4 M.Sc. in Knowledge and Information Science, University of Qom, Qom, Iran

Abstract

Objective: The present study aims to identify scientific products of information retrieval and semantic technologies within Persian databases and to analyze these studies through a systematic review. Information retrieval is a crucial and foundational topic in library and information sciences, while the semantic web is a core area within retrieval and knowledge management. The large volume of research in semantic technologies shows the importance of analyzing and surveying the scientific products of this field. Analyzing the scientific products of the field of semantic technologies
and information retrieval determines the trends and tendencies of studies in this field and guides researchers for future research.

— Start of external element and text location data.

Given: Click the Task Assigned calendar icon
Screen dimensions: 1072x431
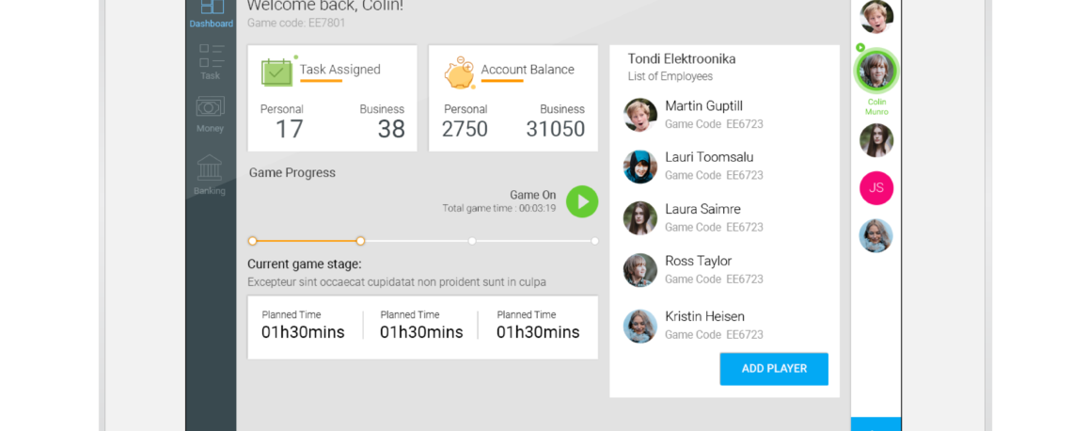Looking at the screenshot, I should click(276, 72).
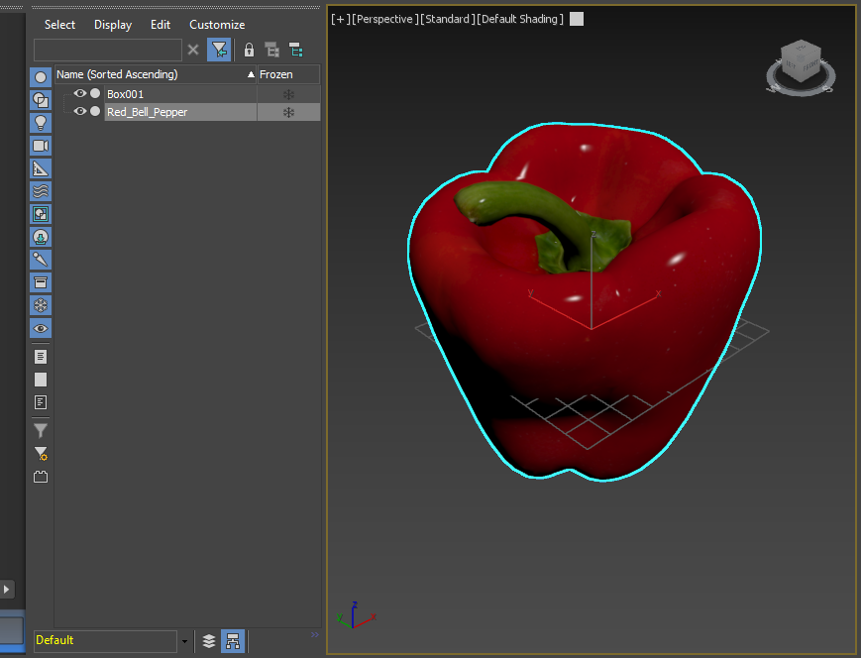Screen dimensions: 861x658
Task: Toggle the bone objects display filter
Action: 41,260
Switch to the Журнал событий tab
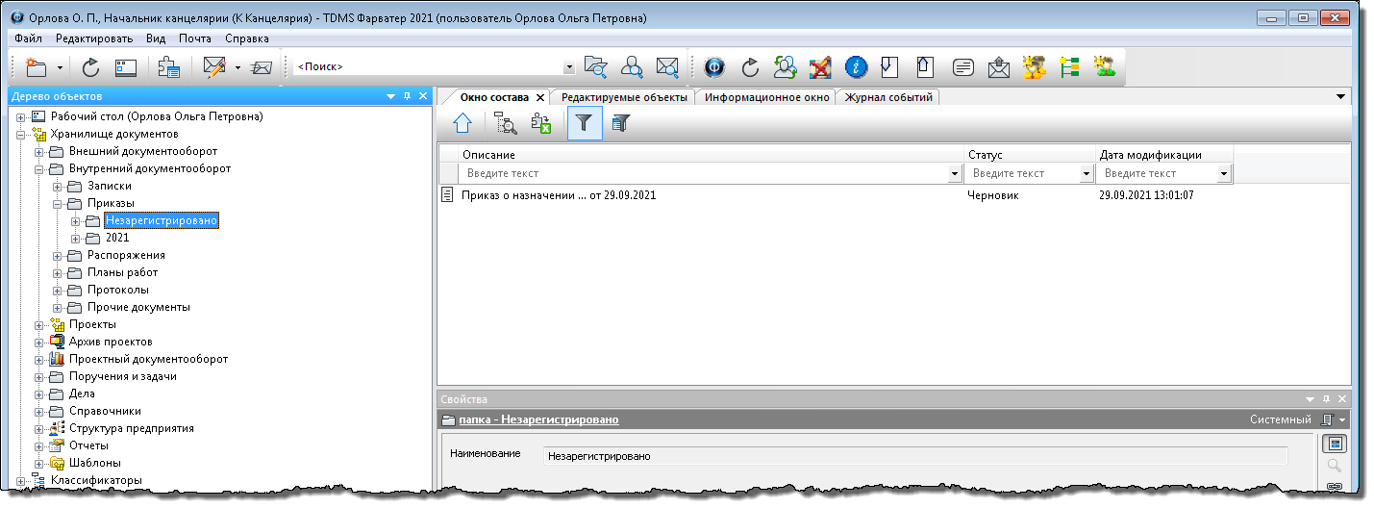The width and height of the screenshot is (1374, 508). click(x=887, y=97)
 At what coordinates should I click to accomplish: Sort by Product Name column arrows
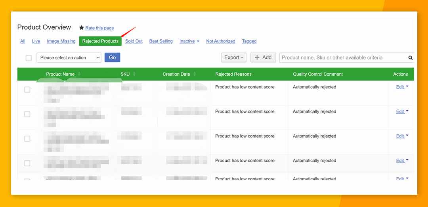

Method: The present study was conducted using a systematic review method. The stages of the study are as follows: The first stage involved determining and identifying the research questions. The second stage focused on developing the resource search strategy, which included criteria for including and excluding resources, identifying databases, selecting keywords, and employing complementary methods for resource identification. The third stage involves the critical appraisal of resources, including abstracts and full texts, while the fourth stage focuses on analyzing and synthesizing these resources. Persian databases used in the search include the Iranian Research Institute for Information Science and Technology (Irandoc), Megiran, the Scientific Information Database (SID), the Noor Specialized Magazines website (Noormagz), and Civlica. The search employed keywords such as "semantic technologies" and "semantic web" combined with "information retrieval"; "search engines, and "libraries" combined with "semantic web"; and, among semantic web technologies, ontology, RDF, and linked data in combination with "information retrieval" were used for the search.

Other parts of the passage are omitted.